Sync mongodb data to Elastic:

https://www.linkedin.com/pulse/5-way-sync-data-from-mongodb-es-kai-hao

In this demo we will demonstrate:

  • Use the mongo-connector method to sync the data from MongoDB to Elastic
  • Perform some queries from Elastic

Setup

Tear down

 sudo docker ps -a | awk '{print $1}' | xargs --no-run-if-empty sudo docker rm -f

Prep (one time thing):

mkdir -p /data/mtools /data/mongodb /data/elastic
# fix for elasticsearch docker issue: https://github.com/docker-library/elasticsearch/issues/98
sudo sysctl -w vm.max_map_count=262144  

Start containers:

 sudo docker run --name mongodb -p 27017:27017 -v /data/mongodb:/data/db -d mongo:3.4.0-rc5 --replSet mset

 sudo docker run --name elastic -p 9200:9200 -p 9300:9300 --link mongodb:mongodb -v /data/elastic:/usr/share/elasticsearch/data -d elasticsearch

 sudo docker run -v /data/mtools:/data/mtools  --link mongodb:mongodb -w /data/mtools -it stennie/ubuntu-mtools 

Prep data

Load

# mgenerate -p 4 -n 100000 -c tracking --port 9999 tracking-template.json

Took 15 minutes to load 20M data on AWS

Create index

db.tracking.ensureIndex({courier:1})
db.tracking.ensureIndex({status:1})
db.tracking.ensureIndex({dest:1})
db.tracking.ensureIndex({origin:1})

Run aggregation

Date.timeFunc(function(){

db.tracking.aggregate( [ {$match: {origin:"China"}},
{ $facet: { "categorizedByStatus": [ { $sortByCount: "$status" } ], "categorizedByDays": [
{ $match: { days: { $exists: 1 } } }, { $bucket: { groupBy: "$days", boundaries: [ 1, 2, 3,4, 5,6,7,8,9,10 ], default: "Other", output: { "count": { $sum: 1 } } } } ], "categorizedByOrigin": [ { $sortByCount: "$origin" } ] } } ])

}); // end timeFunc

When run with 100K documents, it took no time 1 million: 2500 ms 20 million:

Install Connector to Elastic

sudo pip install mongo-connector
sudo pip install elastic2-doc-manager
mongo-connector -m localhost:27017 -t localhost:9200 -d elastic2_doc_manager

Note about the mongo-connector:

First it will discover the mongo nodes by connecting to the seed node.
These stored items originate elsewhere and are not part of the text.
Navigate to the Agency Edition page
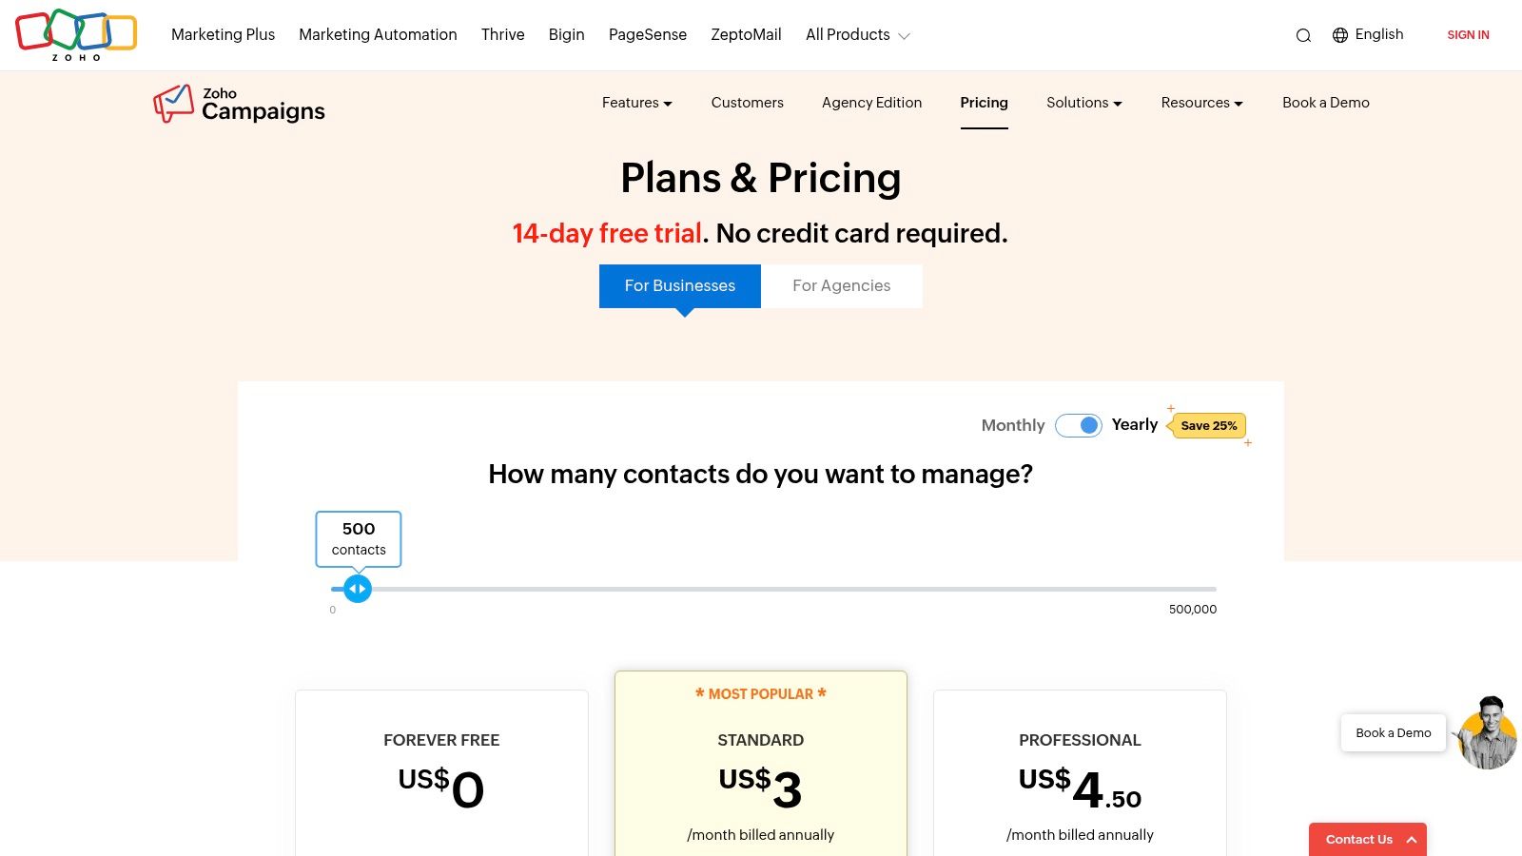Screen dimensions: 1522x856 (x=871, y=103)
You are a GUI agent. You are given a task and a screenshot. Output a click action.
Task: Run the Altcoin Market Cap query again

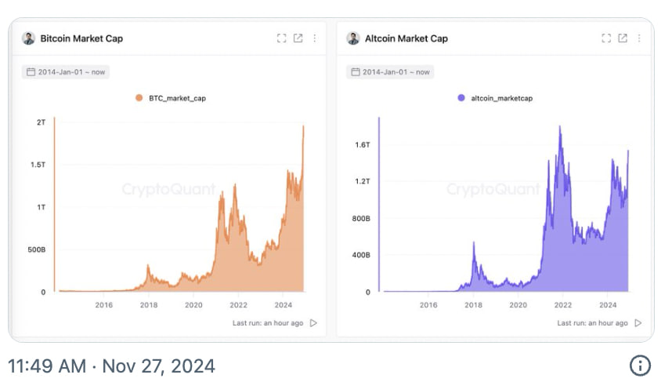point(638,322)
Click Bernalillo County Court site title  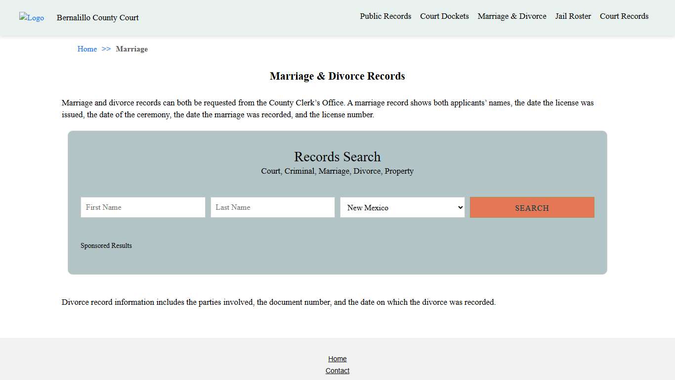tap(97, 18)
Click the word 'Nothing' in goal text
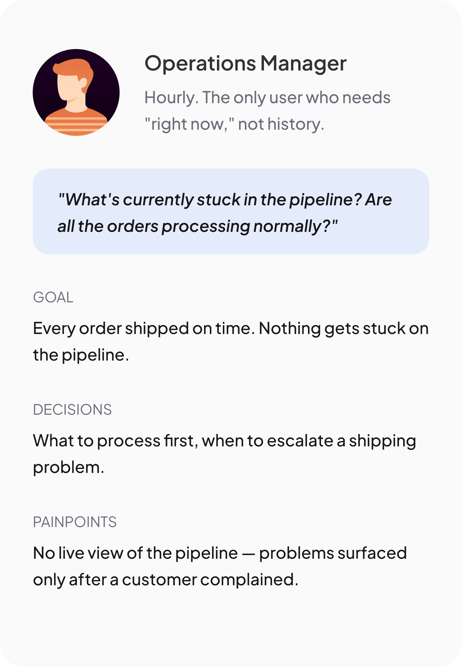 tap(289, 329)
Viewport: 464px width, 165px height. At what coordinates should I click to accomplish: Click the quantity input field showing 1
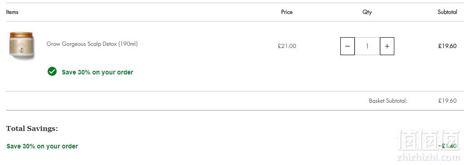[367, 46]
However if the mongo is running in the container, the hostname configuration in the replset config may not be what is the one used in the mongo-connector parameter.  As such, one must manually config  a DNS resolve for the hostname in the replset config. i.e., 

  # cat /etc/hosts
  127.0.0.1   localhost 6dca744f8c34

Note the hostname starts with 6dca